====== Data under study ======

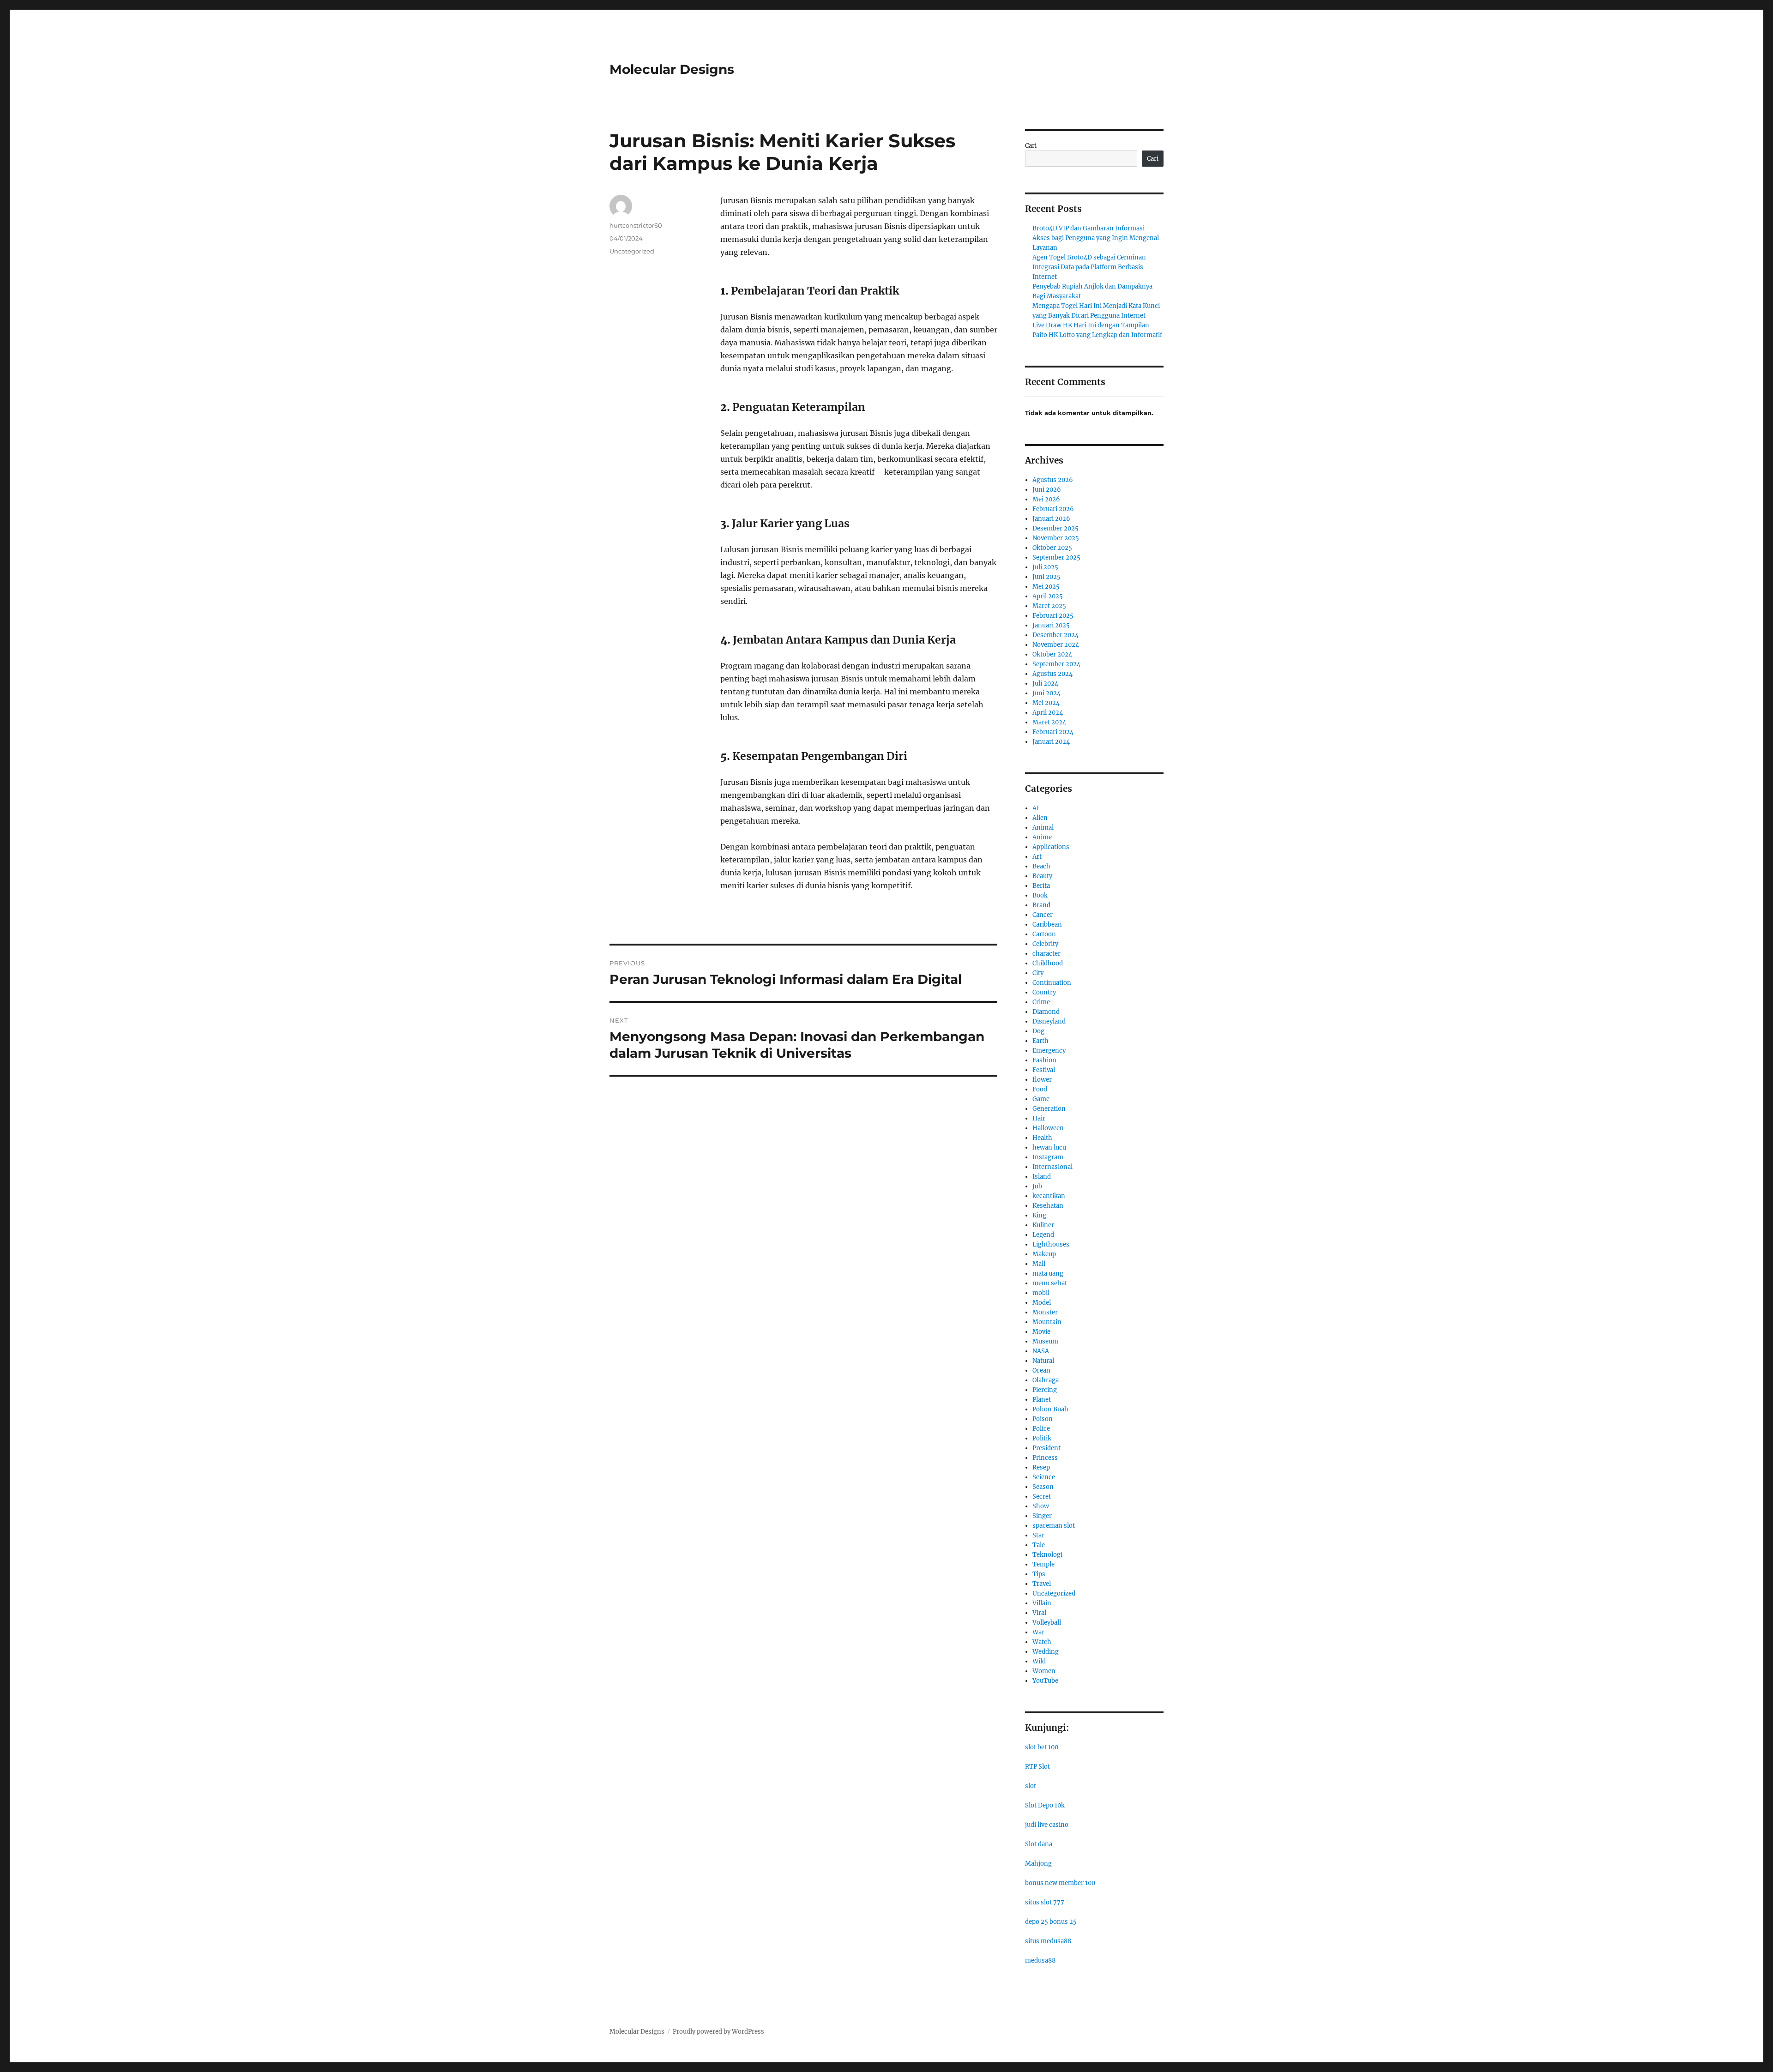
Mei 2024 (1046, 703)
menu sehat (1049, 1283)
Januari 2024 (1051, 742)
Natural (1043, 1361)
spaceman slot (1053, 1526)
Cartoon (1044, 934)
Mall (1038, 1264)
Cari (1031, 146)
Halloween (1048, 1128)
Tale (1038, 1545)
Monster (1045, 1312)
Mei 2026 (1046, 499)
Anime (1042, 837)
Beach (1041, 866)
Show (1040, 1506)
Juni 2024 (1046, 693)
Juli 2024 (1045, 683)
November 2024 (1055, 645)
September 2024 (1056, 664)
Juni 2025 (1046, 577)
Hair (1038, 1118)
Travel (1041, 1584)
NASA (1040, 1351)
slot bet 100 (1041, 1747)
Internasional (1052, 1167)
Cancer (1042, 915)
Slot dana (1038, 1844)
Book (1040, 895)
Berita (1041, 886)
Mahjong (1038, 1863)
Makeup (1044, 1254)
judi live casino (1046, 1825)
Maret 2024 (1049, 722)
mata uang (1047, 1273)
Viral (1039, 1613)
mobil (1040, 1293)
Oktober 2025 (1052, 548)
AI (1035, 808)
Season (1043, 1487)
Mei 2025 (1046, 586)
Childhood (1047, 963)
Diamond (1046, 1012)
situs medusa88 (1048, 1941)
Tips (1038, 1574)
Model (1041, 1303)
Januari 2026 (1051, 519)
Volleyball (1046, 1622)
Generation (1049, 1109)
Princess (1045, 1458)
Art (1037, 857)
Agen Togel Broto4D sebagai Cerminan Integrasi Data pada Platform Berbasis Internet (1089, 267)
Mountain (1046, 1322)
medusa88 (1040, 1960)
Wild (1039, 1661)
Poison (1042, 1419)
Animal (1043, 827)
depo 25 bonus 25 (1051, 1922)
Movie (1041, 1332)
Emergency (1049, 1050)
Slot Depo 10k (1045, 1805)
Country (1044, 992)
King (1039, 1215)
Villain (1041, 1603)
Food (1039, 1089)
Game (1040, 1099)
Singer (1042, 1516)
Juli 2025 (1045, 567)
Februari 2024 (1052, 732)
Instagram (1047, 1157)
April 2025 (1047, 596)
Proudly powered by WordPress (718, 2032)
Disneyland (1049, 1021)
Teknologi (1047, 1555)
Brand (1041, 905)
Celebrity (1045, 944)
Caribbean (1047, 924)
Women (1043, 1671)
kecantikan (1048, 1196)
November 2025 (1055, 538)
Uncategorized (631, 251)
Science (1043, 1477)
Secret (1041, 1496)
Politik (1041, 1438)
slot (1030, 1786)
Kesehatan (1047, 1206)
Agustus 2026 (1052, 480)
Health (1042, 1138)
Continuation (1051, 983)
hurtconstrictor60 (635, 225)
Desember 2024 (1055, 635)
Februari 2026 (1053, 509)
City (1037, 973)
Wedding (1045, 1652)
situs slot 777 (1044, 1902)
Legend (1043, 1235)
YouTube (1045, 1681)
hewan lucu (1049, 1147)
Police (1041, 1429)
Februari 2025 (1052, 616)
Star (1038, 1535)
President (1046, 1448)
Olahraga (1045, 1380)
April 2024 (1047, 713)
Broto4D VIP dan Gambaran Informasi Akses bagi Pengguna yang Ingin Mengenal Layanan (1095, 238)
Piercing (1044, 1390)
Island (1041, 1177)
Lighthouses (1050, 1244)
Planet (1041, 1399)
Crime (1041, 1002)
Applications (1050, 847)
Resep (1041, 1467)
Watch (1041, 1642)
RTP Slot (1037, 1767)
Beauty (1042, 876)
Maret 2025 (1049, 606)
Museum (1045, 1341)
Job (1037, 1186)
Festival (1043, 1070)
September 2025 (1056, 557)
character (1046, 954)
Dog (1038, 1031)
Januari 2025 (1051, 625)
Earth (1040, 1041)
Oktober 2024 (1052, 654)
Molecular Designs (671, 69)
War (1038, 1632)
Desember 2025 (1055, 528)
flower (1042, 1080)
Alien (1040, 818)
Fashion (1044, 1060)
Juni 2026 (1046, 490)
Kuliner (1043, 1225)
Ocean (1041, 1370)
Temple (1043, 1564)
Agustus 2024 (1052, 674)
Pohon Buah (1050, 1409)
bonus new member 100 (1060, 1883)
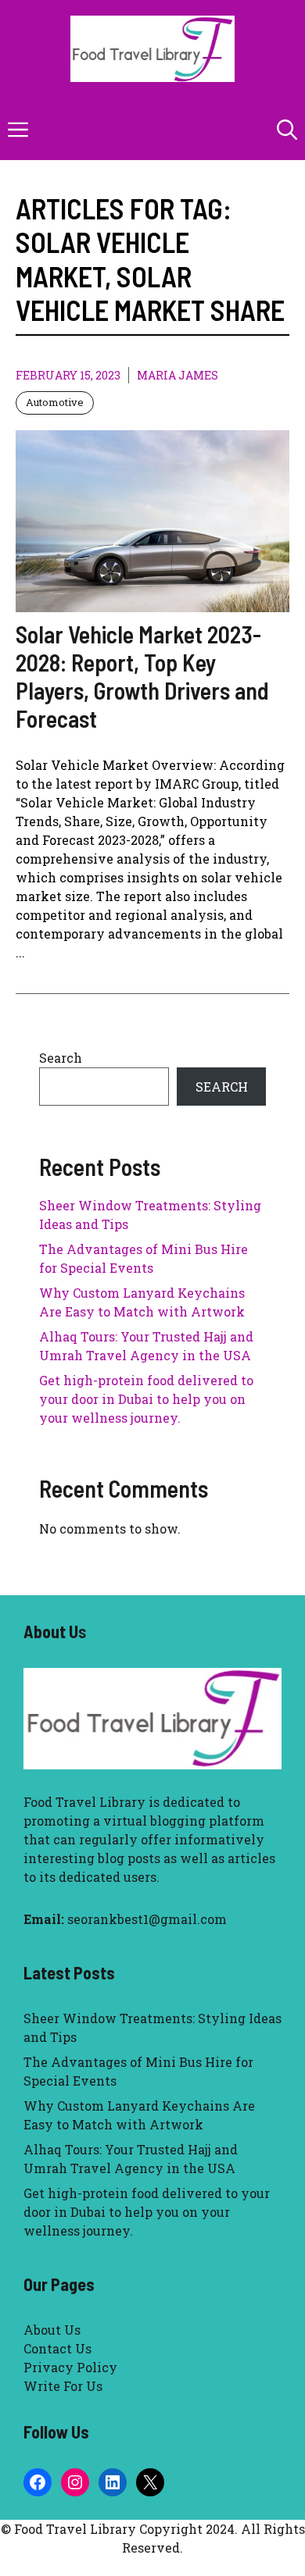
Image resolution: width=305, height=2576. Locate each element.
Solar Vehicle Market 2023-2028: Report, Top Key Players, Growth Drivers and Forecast (142, 676)
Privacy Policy (70, 2367)
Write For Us (62, 2386)
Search (60, 1057)
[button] (287, 129)
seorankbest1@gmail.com (147, 1919)
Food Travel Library (84, 1802)
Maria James (177, 375)
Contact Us (57, 2348)
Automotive (55, 402)
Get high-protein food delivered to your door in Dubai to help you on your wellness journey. (146, 1399)
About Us (52, 2329)
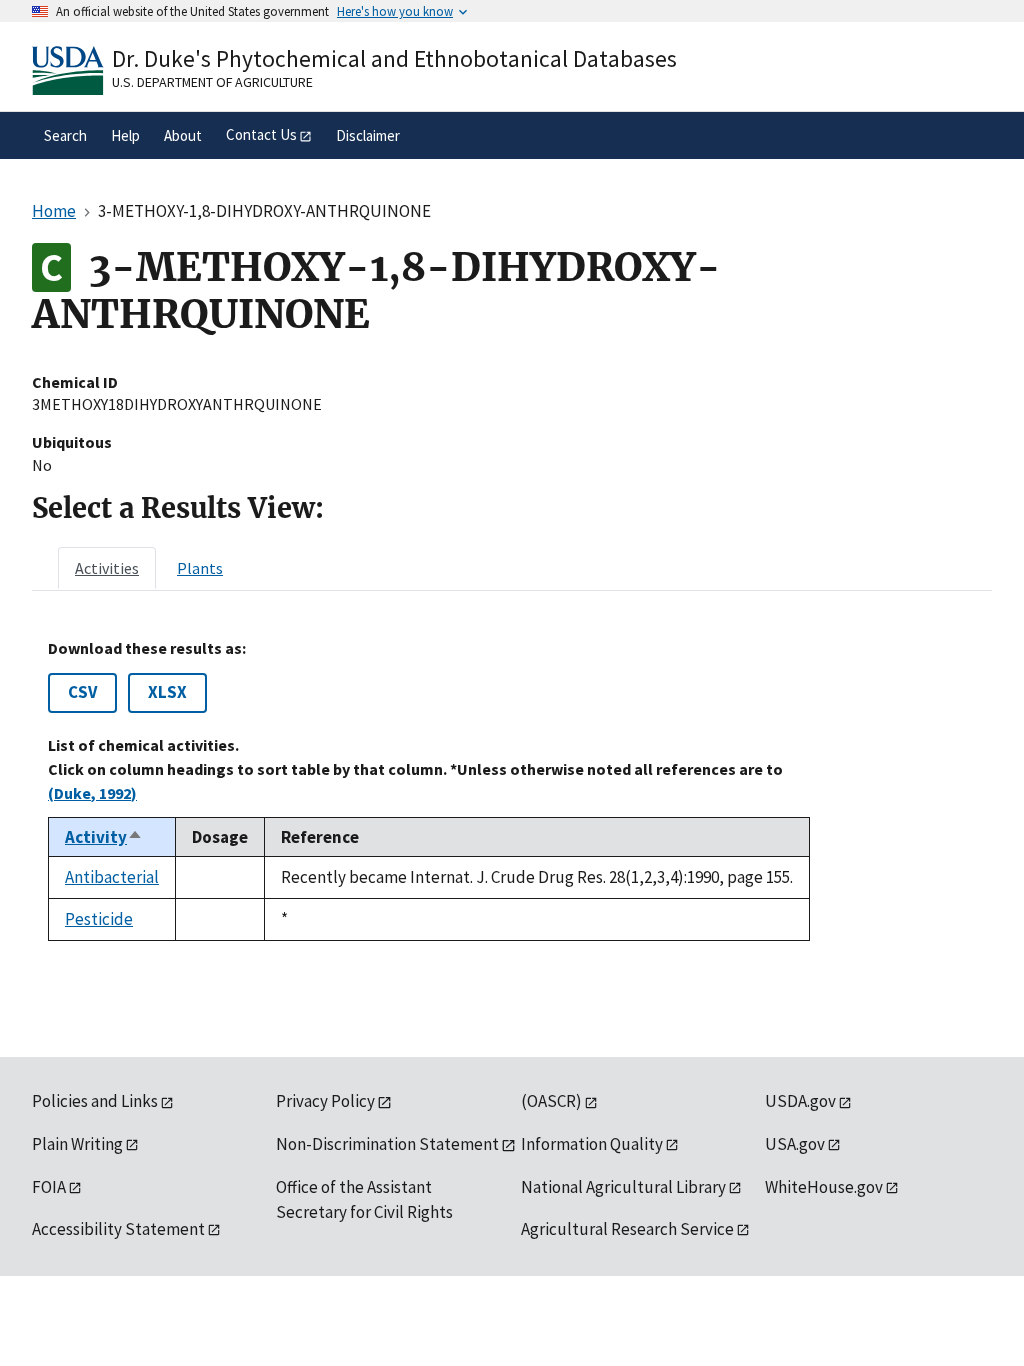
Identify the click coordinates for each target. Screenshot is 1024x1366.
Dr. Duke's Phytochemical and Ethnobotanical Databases (394, 58)
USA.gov (795, 1144)
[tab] (107, 568)
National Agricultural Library (623, 1187)
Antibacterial (112, 877)
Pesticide (99, 919)
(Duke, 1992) (92, 793)
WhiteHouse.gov (824, 1187)
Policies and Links (95, 1101)
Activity (104, 837)
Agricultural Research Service (627, 1229)
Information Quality (592, 1144)
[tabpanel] (512, 790)
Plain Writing (77, 1144)
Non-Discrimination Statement (387, 1144)
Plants (200, 568)
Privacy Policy (325, 1101)
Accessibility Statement (118, 1229)
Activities (107, 568)
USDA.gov (800, 1101)
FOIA (49, 1187)
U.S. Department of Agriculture (212, 82)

======

> _Try it_: Starting at the first line of the entries, restate word for word everything through the line that holds "Singer (1042, 1516)", both ends included, but omit any pictures.

> _Result of this exercise_:
Mei 2024 (1046, 703)
menu sehat (1049, 1283)
Januari 2024 (1051, 742)
Natural (1043, 1361)
spaceman slot (1053, 1526)
Cartoon (1044, 934)
Mall (1038, 1264)
Cari (1031, 146)
Halloween (1048, 1128)
Tale (1038, 1545)
Monster (1045, 1312)
Mei 2026 (1046, 499)
Anime (1042, 837)
Beach (1041, 866)
Show (1040, 1506)
Juni 2024 (1046, 693)
Juli 2024 (1045, 683)
November 2024 (1055, 645)
September 2024 (1056, 664)
Juni 2025 (1046, 577)
Hair (1038, 1118)
Travel (1041, 1584)
NASA (1040, 1351)
slot bet 100 (1041, 1747)
Internasional (1052, 1167)
Cancer (1042, 915)
Slot dana (1038, 1844)
Book (1040, 895)
Berita (1041, 886)
Mahjong (1038, 1863)
Makeup (1044, 1254)
judi live casino (1046, 1825)
Maret 2024 (1049, 722)
mata uang (1047, 1273)
Viral (1039, 1613)
mobil (1040, 1293)
Oktober 2025 (1052, 548)
AI (1035, 808)
Season (1043, 1487)
Mei 2025 (1046, 586)
Childhood (1047, 963)
Diamond (1046, 1012)
situs medusa88 (1048, 1941)
Tips (1038, 1574)
Model (1041, 1303)
Januari 2026 (1051, 519)
Volleyball (1046, 1622)
Generation (1049, 1109)
Princess (1045, 1458)
Art (1037, 857)
Agen Togel Broto4D sebagai Cerminan Integrasi Data pada Platform Berbasis Internet (1089, 267)
Mountain (1046, 1322)
medusa88 (1040, 1960)
Wild (1039, 1661)
Poison (1042, 1419)
Animal (1043, 827)
depo 25 bonus 25 (1051, 1922)
Movie (1041, 1332)
Emergency (1049, 1050)
Slot Depo 10k (1045, 1805)
Country (1044, 992)
King (1039, 1215)
Villain (1041, 1603)
Food (1039, 1089)
Game (1040, 1099)
Singer (1042, 1516)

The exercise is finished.